図3-7 エッジローカライズモードによる台座構造( ペデスタル)崩壊の模式図
図3-8 異なる尖り具合を持つプラズマ断面形状
図3-9 尖り具合を変えた場合のMHD安定領域
核融合炉の経済性を高めるためには高圧力のプラズマを安定に閉じ込めることが必須です。高圧力のプラズマを得るには、プラズマの表面付近に圧力の台座構造(ペデスタル、図3-7)が現れる高閉じ込め(Hモード)プラズマにすることが有力な方法であると考えられていますが、この高閉じ込めプラズマではペデスタル領域近傍でのプラズマ圧力が高くなりすぎるとエッジローカライズモード(ELM)と呼ばれる不安定性がプラズマ表面近傍においてしばしば発生します。このELMの発生によってペデスタルは崩壊し、閉じ込められていたプラズマの一部がプラズマ外部に放出されるため、ペデスタルでのプラズマ圧力勾配の最大値はELMによって制限されているといえます。そのため、このELMを安定化できる条件を明らかにすることは核融合プラズマ圧力を高めるための重要な課題となっています。
これまでに、ELMのなかでペデスタルを大きく崩壊させるType-IELMと呼ばれるものはピーリング・バルーニング不安定性と呼ばれる理想電磁流体(MHD)不安定性が原因であることが理論的・実験的に明らかにされ、この不安定性の安定化にはプラズマ断面形状を最適化(D型化:内側をまっすぐに、外側を丸くした形状)することが重要であることが示されてきました。しかしながら、このD型化によるプラズマ圧力の向上は実験装置によってその効果に大小があることから、D型化以外の形状効果の可能性が指摘されていました。

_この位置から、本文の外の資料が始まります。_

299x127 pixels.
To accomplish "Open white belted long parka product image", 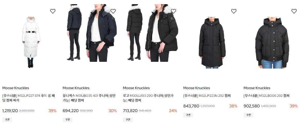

そこで、私たちはプラズマ上部形状の尖鋭化というD型化とは異なる形状安定化方法を提案するとともに、この尖鋭化によるピーリング・バルーニング不安定性の抑制について、プラズマ形状効果を正確に計算できるMHD安定性解析コードを開発し、それにより尖鋭化による抑制効果の数値解析を行いました。その結果、プラズマのD型度合いを表すパラメータである楕円度,三角度を変化させることなくプラズマ上部形状を尖鋭化することでピーリング・バルーニング不安定性が抑制でき、プラズマ圧力勾配の最大値が大きく改善されることを理論的に初めて明らかにしました(図3-8,図3-9)。また、この安定化は、形状の尖鋭化によりプラズマ上部の磁場構造が変化し、プラズマの中心からプラズマ表面に向かって磁場の向き(磁気シアと呼ばれる)が大きく変化することが原因であることが分かりました。
プラズマ上部形状がピーリング・バルーニング不安定性に影響を与えることは実験的にも確認されており、本研究はこの影響を理論的に明らかにしたものです。また今回の成果により、ITERやJT-60SAで想定されるプラズマ性能を更に高めることが期待できます。